Today I stumbled upon a quotation I saved to my computer a long time ago. It's by the same person who wrote that wonderful book, The Little Prince. Here it is:

If you want to build a ship, don't drum up people together to collect wood and don't assign them tasks and work, but rather teach them to long for the endless immensity of the sea.

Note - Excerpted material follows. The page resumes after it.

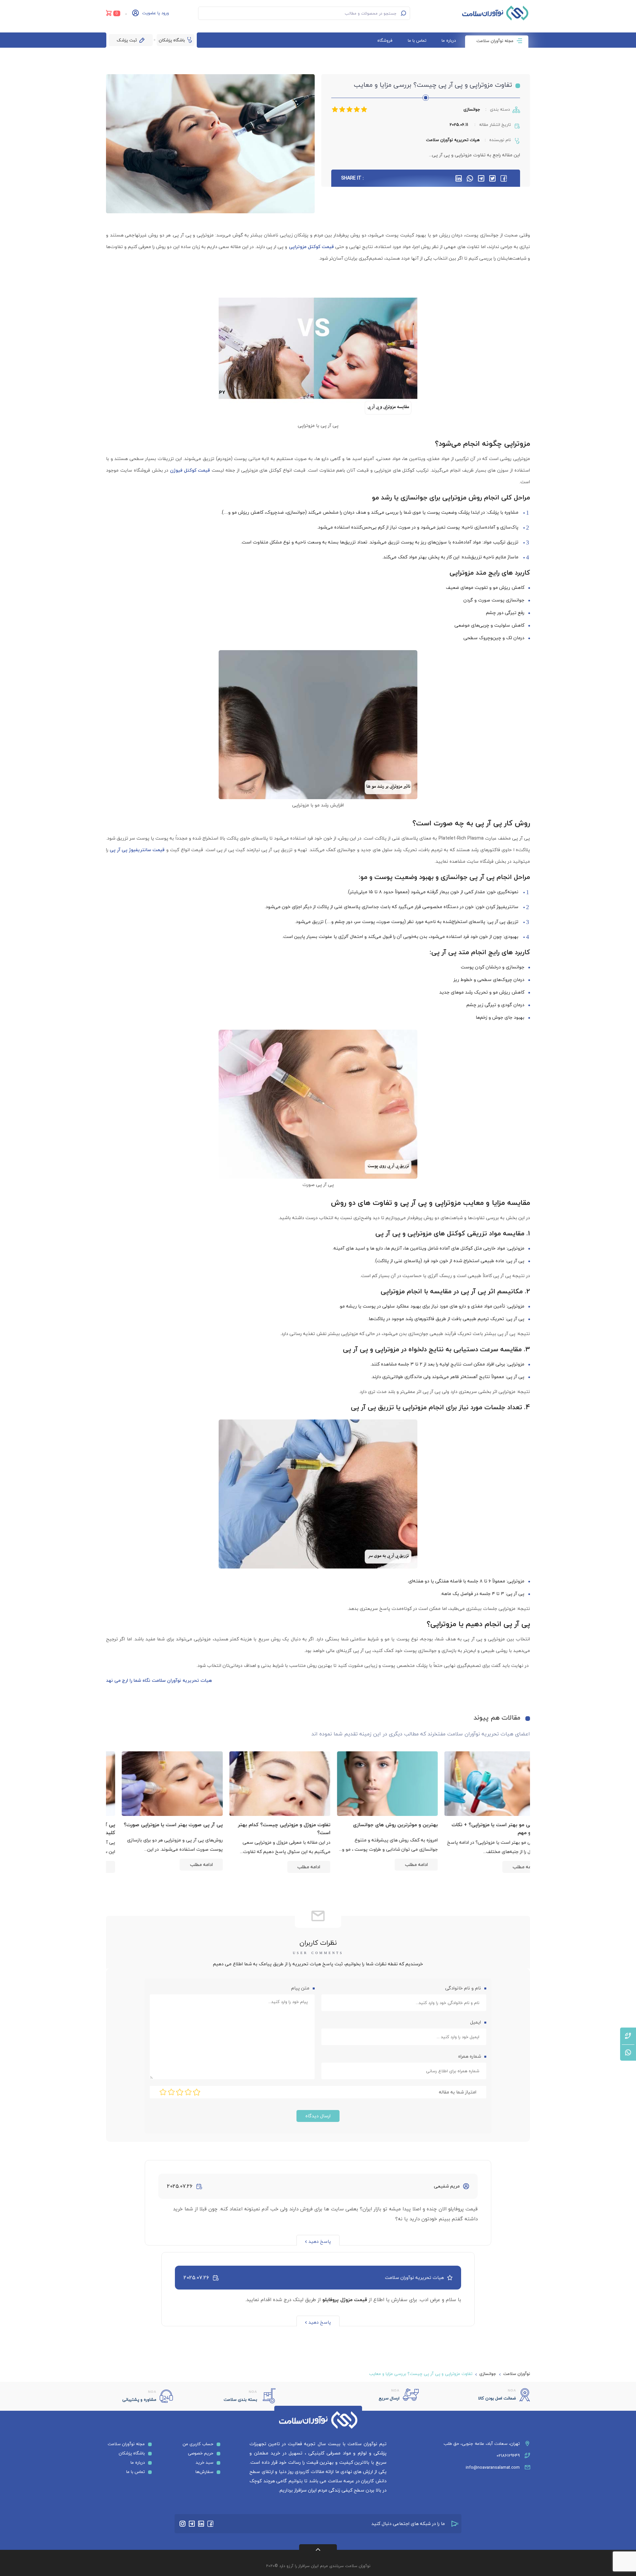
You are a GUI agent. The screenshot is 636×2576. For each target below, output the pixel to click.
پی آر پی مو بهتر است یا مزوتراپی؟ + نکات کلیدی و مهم (161, 1828)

- Antoine de Saint-Exupery

The longing for the immensity of the sea is our aspiration for wisdom and inner liberation. The tasks of building the ship are the the exercises, the practices, of mindtraining and meditation. If we genuinely "long for the endless immensity of the sea" we will not mind the discipline involved in actually training our mind.

Tuesday, July 04, 2006

Let us remember today the radical ideas of the Founding Fathers and practice gratitude for their courage. The following quotation really seems to fit today:

Acquire the courage to believe in yourself. Many of the things that you have been taught were at one time the radical ideas of individuals who had the courage to believe what their own hearts and minds told them was true, rather than accept the common beliefs of their day.

~ Ching Ning Chu

Happy Independence Day!

Monday, July 03, 2006

Monday meditative picture blogging

Photo by Cynthia Burgess

Oh, I like this!

This is from a book called Idea Power:

Throwing away ideas too soon is like opening a package of flower seeds and then throwing them away because they're not pretty.

Arthur VanGundy

A practice of love

The practice of meditation -- mindfulness -- is for me a practice of love. Unconscious love is an oxymoron, an impossibility. To be fully present with oneself and others, I believe, is the truest love there is. Our courage to enter the darkest recesses of our hearts and minds births a deliverance from all that has kept us tight, disconnected and loveless for so long. We forget and we remember.

--Gavin Harrison

Sunday, July 02, 2006

Expect Nothing

Here's a truly wonderful poem by Alice Walker:

Expect nothing. Live frugally
On surprise.
Become a stranger
To need of pity
Or, if compassion be freely
Given out
Take only enough.
Stop short of urge to plead
Then purge away the need.
Wish for nothing larger
Than your own small heart
Or greater than a star;
Tame wild disappointment
With caress unmoved and cold.
Make of it a parka
For your soul.

Discover the reason why
So tiny human midget
Exists at all
So scared unwise.
But expect nothing. Live frugally
On surprise.

Saturday, July 01, 2006

Love transforms

Love transforms you from death into life: it quickens you to be able to see where you cannot see and feel where you cannot feel.